„Hier können sich junge Graffiti-Künstler künftig legal betätigen“, sind sich Dr. Wolfgang Vogel vom Waldheimer Verschönerungsverein und Waldheims Bürgermeister Steffen Ernst einig. Doch einfach loslegen und sprühen - so einfach ist es dann doch nicht: „Wir wollen die Fläche weder mit Parolen aus den politischen Lagern beschmiert oder wild besprüht sehen. Wir wünschen uns, dass die Straßenkunst am Busbahnhof einen positiven Eindruck einer jungen Stadt vermittelt“, so der Bürgermeister.
Deshalb sind junge Künstler aufgefordert, sich mit einer Skizze ihres geplanten Werkes ganz unbürokratisch im Bürgermeisterbüro im Waldheimer Rathaus zu melden. Auch um den Flächenbedarf und die Art der Kunstwerke zu koordinieren.
Die Oberschüler der 8c hatten am Dienstag gemeinsam mit ihrem Klassenlehrer Michael Bäuml und Vertretern des Verschönerungsvereins an mehreren Stellen an einem schönen Stadtbild mitgewirkt. So wurden an der Zschopau und am Kreuzfelsen Bänke gestrichen. Am Pfaffenberg wurden die im letzten Jahr gepflanzten Bäumchen fachkundig mit Pfählen gesichert. Der Verschönerungsverein bedankte sich mit einem Picknick am Busbahnhof samt Spirelli und Jägerschnitzel. Dazu kam auch Polizeihauptkommissar Stephan Büchel vorbei.

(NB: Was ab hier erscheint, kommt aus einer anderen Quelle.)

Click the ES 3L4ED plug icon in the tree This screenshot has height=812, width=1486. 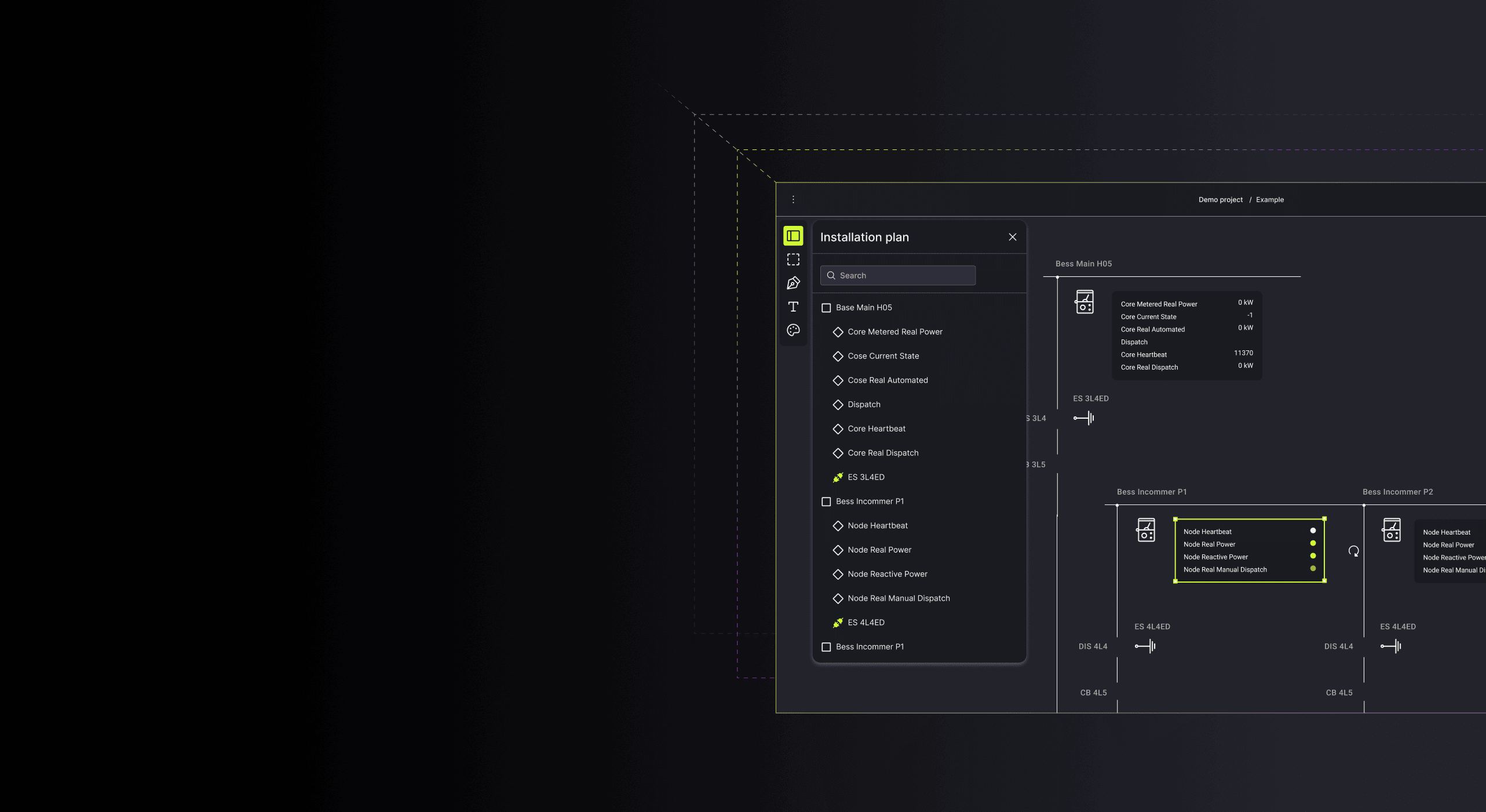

Der Bürgerpolizist hatte ein paar Informationen zu illegalen Graffitis, Sachbeschädigungen und den dafür drohenden Strafen dabei. „Lasst die Finger davon. Das wird immer teuer und ärgerlich, wenn wir Leute damit dran kriegen“, warnt er. 15 bis 200 Euro pro Quadratmeter kostet die Reinigung von beschmierten Flächen. Wer erwischt wird, bezahlt das. Der Schadenersatzanspruch gelte 30 Jahre lang und werde zur Schuldenlast, wenn man ins Leben starten will. Meist komme in dem Zug die Polizei zu einer Hausdurchsuchung und kassiert das Handy zur Beweissicherung ein. Zudem mache sich ein Eintrag im Führungszeugnis bei künftigen Bewerbungen gar nicht gut. Der Polizeihauptkommissar machte den Jugendlichen aber auch Mut, sich positiv in der Stadt einzubringen, fremdes Eigentum zu achten und gemeinschaftliche Werte zu pflegen, so wie beim Arbeitseinsatz mit dem Verschönerungsverein.